Sébastien Poncin Cani-School éducateur Canin, une passion avant tout

BAG : Bonjour Sébastien, peux-tu nous dire quelques mots en guise de présentation ?
Sébastien Poncin : J’ai grandi dans les Yvelines, j’ai pratiqué le basket à haut niveau au club de Versailles le Chesnay, en National 2. En parallèle j’ai fait des études, une licence de physique, tout en pensant que ma voie était toute tracée dans le sport…Mais patatras, je me suis blessé bêtement, j’avais 20 ans et je n’ai jamais pu revenir à mon meilleur niveau….
Je suis devenu entraineur mais ce n’était plus pareil et surtout j’avais besoin de bosser. Me voilà parti dans le monde du travail, chez Castorama, comme conseiller de vente. Je grimpe les échelons et décide de changer, pour évoluer, vers des négociants spécialisés. Mais en 2004, à la naissance de mon fils, je suis obligé de m’arrêter de bosser pour m’occuper de lui.
On dit que les expériences forment le caractère et bien peut-être que c’est vrai au final. C’est à ce moment-là que je décide de quitter Paris pour vivre dans un cadre plus sympathique. Grâce à l’ouverture du magasin Leroy Merlin à Gradigan, dans lequel je deviens responsable du rayon sanitaire, je pose mes valises dans le sud-ouest.
BAG : Comment on passe de responsable de rayon chez Leroy Merlin au monde de l’éducation pour chien ?
SP : Je crois que ce n’est pas un métier mais une passion. Si je dois remonter loin, je dirais que ma première rencontre s’est faite à même pas 10 ans, et en plus c’est une mésaventure avec un chien qui m’a fait très peur, mais depuis, je suis resté fasciné par les chiens.

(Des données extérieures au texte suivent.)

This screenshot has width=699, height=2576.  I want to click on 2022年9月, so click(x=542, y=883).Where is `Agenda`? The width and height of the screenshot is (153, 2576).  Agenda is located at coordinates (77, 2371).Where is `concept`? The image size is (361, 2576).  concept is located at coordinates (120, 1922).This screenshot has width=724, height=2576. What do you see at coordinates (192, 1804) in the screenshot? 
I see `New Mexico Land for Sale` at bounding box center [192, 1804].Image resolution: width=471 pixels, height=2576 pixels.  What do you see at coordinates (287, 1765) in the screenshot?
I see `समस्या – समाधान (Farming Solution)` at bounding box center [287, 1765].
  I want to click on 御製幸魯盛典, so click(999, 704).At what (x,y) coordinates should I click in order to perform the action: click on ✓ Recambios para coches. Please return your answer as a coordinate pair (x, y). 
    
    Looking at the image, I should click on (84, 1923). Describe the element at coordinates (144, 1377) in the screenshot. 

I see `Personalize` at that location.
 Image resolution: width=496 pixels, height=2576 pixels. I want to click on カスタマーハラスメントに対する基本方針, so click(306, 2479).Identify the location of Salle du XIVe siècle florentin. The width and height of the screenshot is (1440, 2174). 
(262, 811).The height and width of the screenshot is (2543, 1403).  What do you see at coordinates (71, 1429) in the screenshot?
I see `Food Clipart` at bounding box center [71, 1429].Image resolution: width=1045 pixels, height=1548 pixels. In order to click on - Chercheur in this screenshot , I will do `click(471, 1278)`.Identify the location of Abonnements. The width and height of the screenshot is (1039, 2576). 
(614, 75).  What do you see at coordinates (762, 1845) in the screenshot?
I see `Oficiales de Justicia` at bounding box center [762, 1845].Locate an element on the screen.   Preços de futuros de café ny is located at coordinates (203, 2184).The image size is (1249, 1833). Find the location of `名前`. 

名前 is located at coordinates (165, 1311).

BAG : A quel âge ta rencontre avec ton premier chien à toi ?
SP : Mon premier chien, à 21ans, en1995, c’était un doberman, Quincy, parce que tous les ans se déroulait la nationale d’élevage à côté de chez moi pendant 2 jours. Il y avait au moins 500 chiens, tous des Doberman, et c’est vrai qu’à l’époque, un doberman « ça en jetait », donc il était naturel que mon premier chien soit un doberman.
BAG : Rien à voir avec Zeus et Apollon de Higgins dans la série Magnum !!! Je ne suis même pas sûr que les jeunes sachent de quoi on parle (lol) .
SP : (rire) Non rien à voir, mais en tout cas je dois dire que ma vie autour des animaux n’est faite que de rencontres, et souvent de magnifiques rencontres. La mode à l’époque pour ces chiens était d’avoir les oreilles coupées, mais celles de mon chien ne tenaient pas. Je décide de reprendre contact avec l’éleveuse qui m’envoie voir la personne qui s’en était occupé et il s’avère que ce monsieur était aussi dresseur, ancien HA (homme d’attaque) de haut niveau (final en Ring pour les connaisseurs). Il me propose une séance pour tester mon chien au mordant, voilà comment j’ai été piqué à ce nouveau sport. Malheureusement il était trop loin, à 1H30 de chez moi. J’ai donc cherché et rencontré des gens qui font partie d’un club plus proche de chez moi. A cette époque et dans la région parisienne il y avait beaucoup de clubs de ring mais il n’y avait pas toutes ces règles en place aujourd’hui et qui sont des gardes barrières à tout ce qu’on pouvait faire avec n’importe quel chien…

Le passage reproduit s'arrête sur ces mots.